ISSN 2220-8488 (Print), 2221-0989 (Online) 10.30845/ijhss

Interrogating the Zimbabwean Traditional Jurisprudence and the Position of Women in Conflict Resolution. A Case of the Shona Tribes in Muzarabani District.
Monica Matavire

This article describes the Zimbabwean traditional jurisprudence in relation to conflict resolution. The study is based on the construction of a grounded theory which is supported by gathering data from observation and interviews. The purpose was to find out the extent to which women’s rights are observed in the Zimbabwe traditional (customary) law. This study was based on the premise that traditional jurisprudence seeks to bring justice to persons who have been unjustly treated.
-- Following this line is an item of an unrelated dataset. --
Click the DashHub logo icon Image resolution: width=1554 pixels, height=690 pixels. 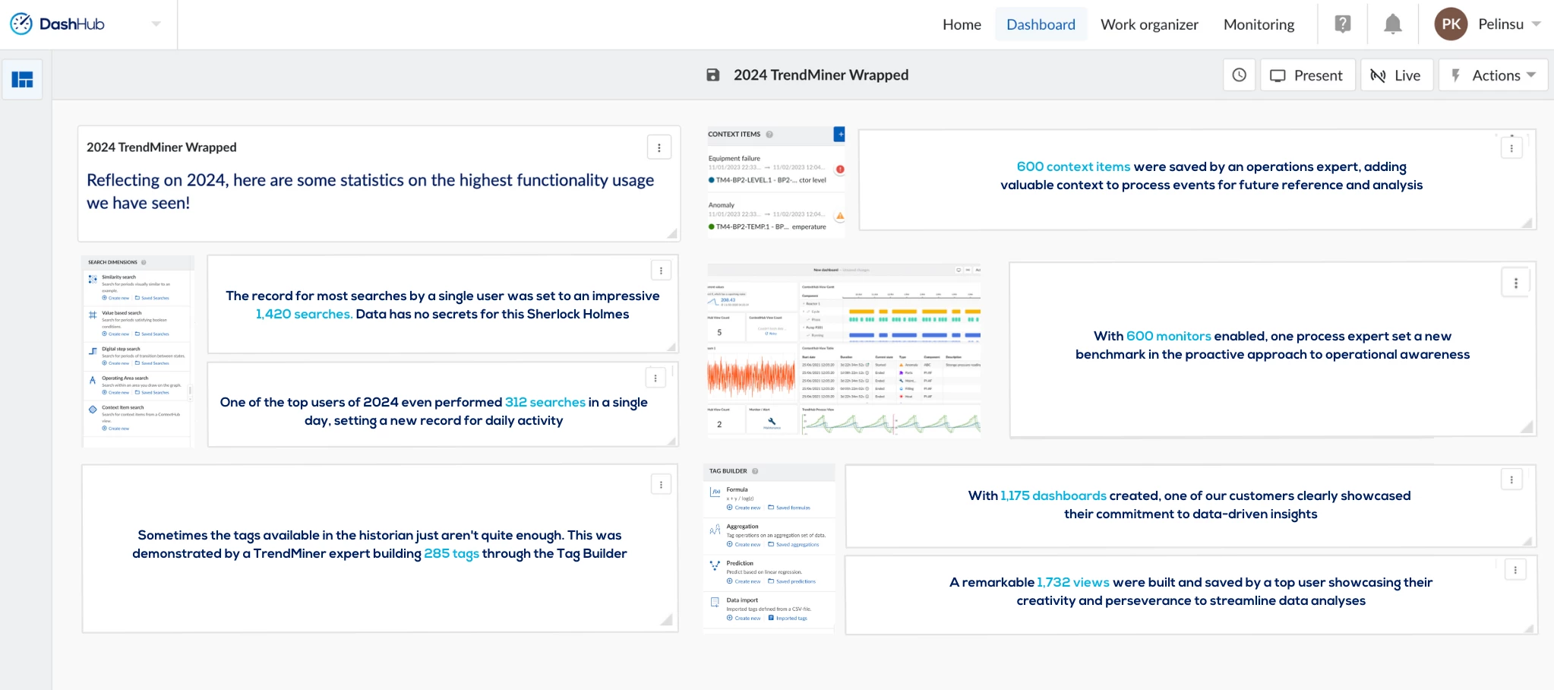coord(21,24)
African traditional law is described as corrective whereupon it is used in correcting civil cases such as theft, assault, rape, witchcraft and ritual cases like murder before they are reported further to formal courts. Traditional courts use compensatory justice since there are no custodial sentences. However, although compensatory justice seeks to resolve questions like; how much compensation injured persons are due? And to whom and from whom is compensation due? The Zimbabwean traditional court system appears to base compensation on other considerations, which may as well infringe on women’s rights. This research uncovered that the position women among the Shona tribes of Muzarabani remains that of minors despite worldwide call for observation of human rights by women organisations. A woman in the Shona customary community may play an inferior role to that of her first child if the child is a boy.